The “Enhanced Games” are happening in a few months to the sporting world’s dismay. Instead of banning performance-enhancing drugs, athletes embrace them and shatter world records.

The creators of the games justify this as innovation that pushes the limits of humanity forward. I find it disconcerting. Regardless of how I feel, it reveals a fundamental human desire to stretch limits.

First space, then the moon, now Mars. Wooden golf clubs from a hundred years ago hardly resemble the titanium heads and fiberglass shafts of today. The Seattle Seahawks, who just won the Super Bowl, live by the mantra of “chasing edges” to always find ways to set themselves apart.

The desire to differentiate ourselves by being faster/smarter/stronger is innate. Resources are scarce, and we must compete to attain them. Threats are everywhere, and subconsciously, we act to protect our young—we swing metal clubs, take steroids to bulk up, or build rocket ships to escape our warming planet. We may not be rational, but we are certainly predictable.

One reason capitalism is so powerful is that it goes “with the grain” of this instinct. Socialists bristle at the idea that we should live in competition with our neighbors. It makes me squirm too! But it’s hard to argue that humans aren’t innately competitive when I see my children compete for my attention through ever-increasing levels of charm and hilarity.

Doped-up workplace

For me, AI is the ultimate performance enhancing drug. It gives me superpowers. So many things that were previously impossible are now possible. It feels like they lowered basketball goals from 10 feet to 8.5 feet and 6’1” white guys in every gym in America are screaming: "I CAN DUNK."

Someone suggested on LinkedIn that AI will allow nonprofit leaders to be so efficient that they won’t need to work nights or weekends anymore.

As someone who spends 20 hours or more a week using Claude code, I assure you I’m not working less. There is no way that AI will lead to less work. It will lead to more. Because humans always want more.

Home Run Race

The 1998 Home Run Race between Sammy Sosa and Mark McGwire captivated the nation and reinvigorated baseball. These legends battled to see who would be the first to beat Roger Maris’s home run record that was untouched for thirty years. They both succeeded, McGwire finished with 70 home runs and Sosa with 66. But these records come with an asterisk of happening during the “steroid era” of baseball.

Do you think that McGwire and Sosa practiced less after they started taking performance-enhancing drugs?
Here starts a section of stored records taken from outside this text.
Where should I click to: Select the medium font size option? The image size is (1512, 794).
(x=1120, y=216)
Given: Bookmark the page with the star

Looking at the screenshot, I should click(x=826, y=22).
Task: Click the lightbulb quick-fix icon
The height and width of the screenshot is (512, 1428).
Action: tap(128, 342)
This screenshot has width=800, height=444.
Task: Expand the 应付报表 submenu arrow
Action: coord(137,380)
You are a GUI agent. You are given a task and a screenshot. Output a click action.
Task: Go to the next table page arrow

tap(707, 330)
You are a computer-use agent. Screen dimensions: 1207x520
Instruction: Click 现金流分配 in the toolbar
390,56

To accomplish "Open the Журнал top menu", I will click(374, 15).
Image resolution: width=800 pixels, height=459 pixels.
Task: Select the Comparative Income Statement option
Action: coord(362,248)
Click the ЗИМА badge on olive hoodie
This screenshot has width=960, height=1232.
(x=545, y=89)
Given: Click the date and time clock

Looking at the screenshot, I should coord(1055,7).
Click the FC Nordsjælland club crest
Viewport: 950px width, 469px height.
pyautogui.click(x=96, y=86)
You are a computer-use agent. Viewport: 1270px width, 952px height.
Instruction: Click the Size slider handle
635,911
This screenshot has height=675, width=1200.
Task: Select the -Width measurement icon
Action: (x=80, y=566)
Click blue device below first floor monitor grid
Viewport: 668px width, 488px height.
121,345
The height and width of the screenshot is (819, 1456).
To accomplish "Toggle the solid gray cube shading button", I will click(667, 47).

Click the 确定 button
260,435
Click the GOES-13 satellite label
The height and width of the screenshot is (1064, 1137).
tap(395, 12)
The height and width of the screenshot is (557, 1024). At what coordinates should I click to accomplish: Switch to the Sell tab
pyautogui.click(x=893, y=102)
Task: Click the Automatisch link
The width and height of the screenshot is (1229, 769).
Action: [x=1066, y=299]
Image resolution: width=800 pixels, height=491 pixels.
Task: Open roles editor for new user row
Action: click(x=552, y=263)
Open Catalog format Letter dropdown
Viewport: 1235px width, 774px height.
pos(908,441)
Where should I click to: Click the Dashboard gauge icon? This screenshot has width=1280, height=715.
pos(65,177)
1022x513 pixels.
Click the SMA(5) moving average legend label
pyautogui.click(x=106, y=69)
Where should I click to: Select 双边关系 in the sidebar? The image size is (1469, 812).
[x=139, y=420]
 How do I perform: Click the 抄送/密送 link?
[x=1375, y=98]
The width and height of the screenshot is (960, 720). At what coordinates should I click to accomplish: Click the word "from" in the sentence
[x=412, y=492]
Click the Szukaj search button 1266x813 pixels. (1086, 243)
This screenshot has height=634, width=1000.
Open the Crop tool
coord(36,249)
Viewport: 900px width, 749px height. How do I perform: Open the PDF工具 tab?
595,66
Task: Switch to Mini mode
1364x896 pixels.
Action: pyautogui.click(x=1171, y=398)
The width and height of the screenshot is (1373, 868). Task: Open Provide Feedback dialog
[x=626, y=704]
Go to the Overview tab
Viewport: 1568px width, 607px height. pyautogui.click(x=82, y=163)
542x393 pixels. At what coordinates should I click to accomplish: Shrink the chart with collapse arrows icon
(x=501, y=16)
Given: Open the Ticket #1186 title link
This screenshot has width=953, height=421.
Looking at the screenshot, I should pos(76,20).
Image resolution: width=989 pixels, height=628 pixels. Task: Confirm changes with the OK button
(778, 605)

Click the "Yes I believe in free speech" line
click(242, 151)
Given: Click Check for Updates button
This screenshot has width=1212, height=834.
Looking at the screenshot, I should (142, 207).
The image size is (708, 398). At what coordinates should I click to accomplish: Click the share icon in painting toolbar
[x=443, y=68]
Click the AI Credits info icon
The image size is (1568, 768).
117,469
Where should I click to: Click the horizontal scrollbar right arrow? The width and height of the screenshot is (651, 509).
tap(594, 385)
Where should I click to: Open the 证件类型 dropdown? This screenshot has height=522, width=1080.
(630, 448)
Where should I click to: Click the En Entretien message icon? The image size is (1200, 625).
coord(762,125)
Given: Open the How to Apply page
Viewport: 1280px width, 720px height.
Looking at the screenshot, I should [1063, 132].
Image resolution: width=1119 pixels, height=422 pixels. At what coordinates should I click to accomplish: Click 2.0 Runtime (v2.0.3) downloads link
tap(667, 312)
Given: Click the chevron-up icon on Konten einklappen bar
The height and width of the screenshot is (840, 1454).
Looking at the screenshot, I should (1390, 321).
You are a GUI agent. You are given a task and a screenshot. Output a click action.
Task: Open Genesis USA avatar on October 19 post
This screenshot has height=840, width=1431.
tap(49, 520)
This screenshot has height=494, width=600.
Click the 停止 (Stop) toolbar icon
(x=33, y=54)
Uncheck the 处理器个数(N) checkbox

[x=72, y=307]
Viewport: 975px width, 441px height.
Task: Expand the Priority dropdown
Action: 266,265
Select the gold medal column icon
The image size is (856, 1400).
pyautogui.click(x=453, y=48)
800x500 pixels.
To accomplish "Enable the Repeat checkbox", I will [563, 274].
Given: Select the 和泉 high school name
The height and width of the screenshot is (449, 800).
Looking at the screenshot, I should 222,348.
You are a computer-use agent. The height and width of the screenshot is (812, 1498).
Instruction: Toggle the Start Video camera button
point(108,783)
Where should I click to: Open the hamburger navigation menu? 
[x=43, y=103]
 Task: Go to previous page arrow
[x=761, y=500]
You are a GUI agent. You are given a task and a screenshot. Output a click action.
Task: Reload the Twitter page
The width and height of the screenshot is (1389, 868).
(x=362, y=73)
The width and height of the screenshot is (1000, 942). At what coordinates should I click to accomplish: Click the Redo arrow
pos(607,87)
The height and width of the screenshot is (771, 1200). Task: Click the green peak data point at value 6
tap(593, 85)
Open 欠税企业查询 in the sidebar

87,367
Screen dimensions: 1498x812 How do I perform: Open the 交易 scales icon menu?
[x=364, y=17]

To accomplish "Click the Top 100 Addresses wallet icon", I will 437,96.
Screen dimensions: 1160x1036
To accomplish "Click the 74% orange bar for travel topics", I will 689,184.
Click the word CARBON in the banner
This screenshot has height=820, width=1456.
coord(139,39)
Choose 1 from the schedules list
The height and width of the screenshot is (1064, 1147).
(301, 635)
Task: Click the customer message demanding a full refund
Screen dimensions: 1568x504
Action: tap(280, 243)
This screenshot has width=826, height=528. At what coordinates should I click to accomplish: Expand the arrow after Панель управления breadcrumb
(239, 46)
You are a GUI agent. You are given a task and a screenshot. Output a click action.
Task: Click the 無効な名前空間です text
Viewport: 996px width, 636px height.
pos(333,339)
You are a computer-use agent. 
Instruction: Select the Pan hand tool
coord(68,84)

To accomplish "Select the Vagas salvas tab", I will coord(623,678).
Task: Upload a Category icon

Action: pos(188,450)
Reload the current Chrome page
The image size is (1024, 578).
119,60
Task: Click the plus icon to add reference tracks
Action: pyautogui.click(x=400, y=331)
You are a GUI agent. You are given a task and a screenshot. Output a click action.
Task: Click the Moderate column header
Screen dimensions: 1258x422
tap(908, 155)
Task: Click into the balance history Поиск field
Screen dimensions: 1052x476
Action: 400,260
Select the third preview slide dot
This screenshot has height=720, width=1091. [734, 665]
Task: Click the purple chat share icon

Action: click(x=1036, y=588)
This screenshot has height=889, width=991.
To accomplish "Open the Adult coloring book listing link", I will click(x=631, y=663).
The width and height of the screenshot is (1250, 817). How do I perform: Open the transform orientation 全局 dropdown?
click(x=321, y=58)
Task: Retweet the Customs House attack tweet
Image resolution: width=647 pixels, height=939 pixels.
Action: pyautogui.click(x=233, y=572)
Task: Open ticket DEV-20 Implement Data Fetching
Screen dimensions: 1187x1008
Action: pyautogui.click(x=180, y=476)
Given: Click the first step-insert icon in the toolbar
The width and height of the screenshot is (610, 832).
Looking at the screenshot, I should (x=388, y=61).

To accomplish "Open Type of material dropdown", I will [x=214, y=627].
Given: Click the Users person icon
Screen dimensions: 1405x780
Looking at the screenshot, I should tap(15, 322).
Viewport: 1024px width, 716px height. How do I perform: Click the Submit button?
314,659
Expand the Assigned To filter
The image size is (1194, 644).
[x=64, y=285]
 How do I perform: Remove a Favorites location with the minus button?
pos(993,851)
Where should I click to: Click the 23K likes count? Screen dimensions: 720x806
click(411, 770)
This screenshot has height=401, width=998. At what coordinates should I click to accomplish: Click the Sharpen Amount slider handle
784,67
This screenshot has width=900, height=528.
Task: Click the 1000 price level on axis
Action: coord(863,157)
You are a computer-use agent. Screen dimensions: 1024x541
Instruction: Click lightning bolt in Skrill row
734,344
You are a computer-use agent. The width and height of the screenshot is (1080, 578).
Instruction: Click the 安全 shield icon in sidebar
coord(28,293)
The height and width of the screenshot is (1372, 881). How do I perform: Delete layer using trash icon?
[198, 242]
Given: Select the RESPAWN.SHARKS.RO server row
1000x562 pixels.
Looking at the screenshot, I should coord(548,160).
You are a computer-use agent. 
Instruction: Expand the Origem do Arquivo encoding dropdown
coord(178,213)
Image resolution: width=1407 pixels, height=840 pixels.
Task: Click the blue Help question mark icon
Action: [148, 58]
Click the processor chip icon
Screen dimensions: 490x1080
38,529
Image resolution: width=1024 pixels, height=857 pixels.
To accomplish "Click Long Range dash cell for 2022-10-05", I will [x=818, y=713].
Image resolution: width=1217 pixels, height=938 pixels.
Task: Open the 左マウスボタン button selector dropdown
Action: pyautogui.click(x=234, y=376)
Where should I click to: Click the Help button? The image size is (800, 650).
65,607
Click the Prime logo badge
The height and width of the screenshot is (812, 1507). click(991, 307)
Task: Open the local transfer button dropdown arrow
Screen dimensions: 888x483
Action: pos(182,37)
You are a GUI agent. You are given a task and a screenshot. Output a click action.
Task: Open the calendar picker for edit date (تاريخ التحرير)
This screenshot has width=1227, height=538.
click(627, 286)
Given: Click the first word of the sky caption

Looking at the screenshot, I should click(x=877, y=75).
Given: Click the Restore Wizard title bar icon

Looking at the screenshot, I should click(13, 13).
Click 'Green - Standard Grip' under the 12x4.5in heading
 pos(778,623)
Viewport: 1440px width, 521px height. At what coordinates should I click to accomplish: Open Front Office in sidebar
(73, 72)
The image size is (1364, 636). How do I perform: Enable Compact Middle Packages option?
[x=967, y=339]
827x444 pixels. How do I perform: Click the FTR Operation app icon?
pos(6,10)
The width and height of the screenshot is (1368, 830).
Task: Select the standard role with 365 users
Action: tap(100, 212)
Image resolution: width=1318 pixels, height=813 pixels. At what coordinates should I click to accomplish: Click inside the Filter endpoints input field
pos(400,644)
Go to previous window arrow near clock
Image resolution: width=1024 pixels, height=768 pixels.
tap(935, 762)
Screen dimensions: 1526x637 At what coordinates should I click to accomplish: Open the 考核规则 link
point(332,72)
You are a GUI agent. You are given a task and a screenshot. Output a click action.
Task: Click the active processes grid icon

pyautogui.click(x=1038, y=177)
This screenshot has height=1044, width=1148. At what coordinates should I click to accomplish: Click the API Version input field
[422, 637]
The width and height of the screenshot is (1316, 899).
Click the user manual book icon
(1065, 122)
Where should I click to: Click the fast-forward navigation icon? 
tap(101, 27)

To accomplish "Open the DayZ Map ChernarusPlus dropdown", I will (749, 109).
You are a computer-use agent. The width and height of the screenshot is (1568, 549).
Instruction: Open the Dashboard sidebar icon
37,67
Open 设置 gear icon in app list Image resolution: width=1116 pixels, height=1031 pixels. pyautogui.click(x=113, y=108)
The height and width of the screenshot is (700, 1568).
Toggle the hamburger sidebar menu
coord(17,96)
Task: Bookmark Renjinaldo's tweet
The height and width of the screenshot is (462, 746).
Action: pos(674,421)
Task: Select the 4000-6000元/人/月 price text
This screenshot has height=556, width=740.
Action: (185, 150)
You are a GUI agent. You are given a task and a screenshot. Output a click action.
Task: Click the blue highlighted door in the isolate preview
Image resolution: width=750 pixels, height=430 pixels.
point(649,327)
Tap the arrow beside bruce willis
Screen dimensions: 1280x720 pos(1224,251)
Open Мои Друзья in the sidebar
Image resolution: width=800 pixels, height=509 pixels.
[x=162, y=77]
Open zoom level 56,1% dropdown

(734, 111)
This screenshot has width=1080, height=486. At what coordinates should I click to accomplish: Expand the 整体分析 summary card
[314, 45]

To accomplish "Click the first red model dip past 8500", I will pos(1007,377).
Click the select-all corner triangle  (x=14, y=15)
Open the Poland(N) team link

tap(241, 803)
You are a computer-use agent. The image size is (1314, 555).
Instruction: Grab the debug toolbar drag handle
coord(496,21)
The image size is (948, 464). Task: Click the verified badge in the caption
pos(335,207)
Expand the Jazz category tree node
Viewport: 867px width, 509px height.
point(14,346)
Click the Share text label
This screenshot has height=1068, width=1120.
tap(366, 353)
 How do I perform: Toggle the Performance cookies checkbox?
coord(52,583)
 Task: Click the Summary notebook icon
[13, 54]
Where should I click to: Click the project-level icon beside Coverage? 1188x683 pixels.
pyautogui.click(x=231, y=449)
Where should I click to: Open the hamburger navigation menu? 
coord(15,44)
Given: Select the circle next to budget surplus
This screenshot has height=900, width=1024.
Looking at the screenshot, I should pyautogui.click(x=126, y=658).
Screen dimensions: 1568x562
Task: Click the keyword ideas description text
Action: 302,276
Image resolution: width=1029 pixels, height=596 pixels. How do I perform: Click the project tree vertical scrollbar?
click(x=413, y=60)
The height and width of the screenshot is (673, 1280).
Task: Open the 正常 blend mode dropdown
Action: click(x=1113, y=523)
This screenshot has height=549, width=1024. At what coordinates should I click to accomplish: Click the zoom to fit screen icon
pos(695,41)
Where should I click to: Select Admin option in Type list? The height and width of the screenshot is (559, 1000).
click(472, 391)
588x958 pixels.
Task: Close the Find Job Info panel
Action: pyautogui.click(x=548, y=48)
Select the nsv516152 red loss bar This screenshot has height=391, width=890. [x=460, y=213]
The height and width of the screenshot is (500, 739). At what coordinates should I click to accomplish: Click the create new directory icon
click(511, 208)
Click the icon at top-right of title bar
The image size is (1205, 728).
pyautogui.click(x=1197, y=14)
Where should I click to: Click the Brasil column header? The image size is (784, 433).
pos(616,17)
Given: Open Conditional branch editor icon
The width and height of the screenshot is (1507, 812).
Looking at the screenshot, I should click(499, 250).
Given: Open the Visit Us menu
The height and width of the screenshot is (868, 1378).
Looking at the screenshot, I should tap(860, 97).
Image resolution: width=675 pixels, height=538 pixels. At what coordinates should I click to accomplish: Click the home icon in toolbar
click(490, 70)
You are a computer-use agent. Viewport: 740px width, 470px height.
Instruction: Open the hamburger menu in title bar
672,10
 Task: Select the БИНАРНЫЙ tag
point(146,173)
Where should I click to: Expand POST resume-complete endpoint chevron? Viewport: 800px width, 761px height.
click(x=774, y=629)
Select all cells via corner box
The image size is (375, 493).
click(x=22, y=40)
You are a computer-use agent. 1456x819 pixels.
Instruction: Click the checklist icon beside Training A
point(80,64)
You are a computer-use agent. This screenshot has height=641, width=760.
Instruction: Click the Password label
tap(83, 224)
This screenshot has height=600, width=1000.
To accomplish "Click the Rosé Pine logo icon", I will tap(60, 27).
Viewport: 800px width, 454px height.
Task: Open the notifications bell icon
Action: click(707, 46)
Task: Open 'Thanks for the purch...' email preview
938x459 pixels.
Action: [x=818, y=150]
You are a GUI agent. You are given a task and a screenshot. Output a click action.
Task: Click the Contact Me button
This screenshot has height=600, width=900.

Were they able to coast to the record because of their advantage? Of course not. They did all the same things they were already doing AND took PEDs. Steroids did not change their desire to be the best.

We don’t “chase edges” so that we have more time for leisure, we chase edges because we want to be great.

I hesitate to make predictions, but I feel pretty good about this one:

AI will not make you work less.

We don’t have exactly 40 hours of work to do every week, we have infinite work we could do. And yet, we limit our work to 40 hours (or 50 or 60) and kick the can to next week for everything else. We work exactly as much as we want to. Those that take their work home with them during nights and weekends do not suffer from “too much work to do” but an unwillingness to set their work down. AI won’t change that.

If you take your work home with you now, then you’ll take “ai-powered” work home with you in the near future.

AI will not save us time; we will still have exactly 24 hours in the day to spend however we choose. We will work, eat, sleep, look at screens or care for children.

Lots of people are saying we should be teaching our kids AI.

I use AI every day and here’s what I’m trying to teach them:

My love is not scarce. Nor is it finite.

It is an infinitely renewable resource and it is perfectly and individually their own. They are safe. No one can take it from them. They are enough.

If I’m successful, when they grow up, they won’t swing clubs or take steroids or build rockets to escape to far away planets.

They’ll stay. And they'll do meaningful work and then go home to their families.

Because early in life, they discovered they have everything they need.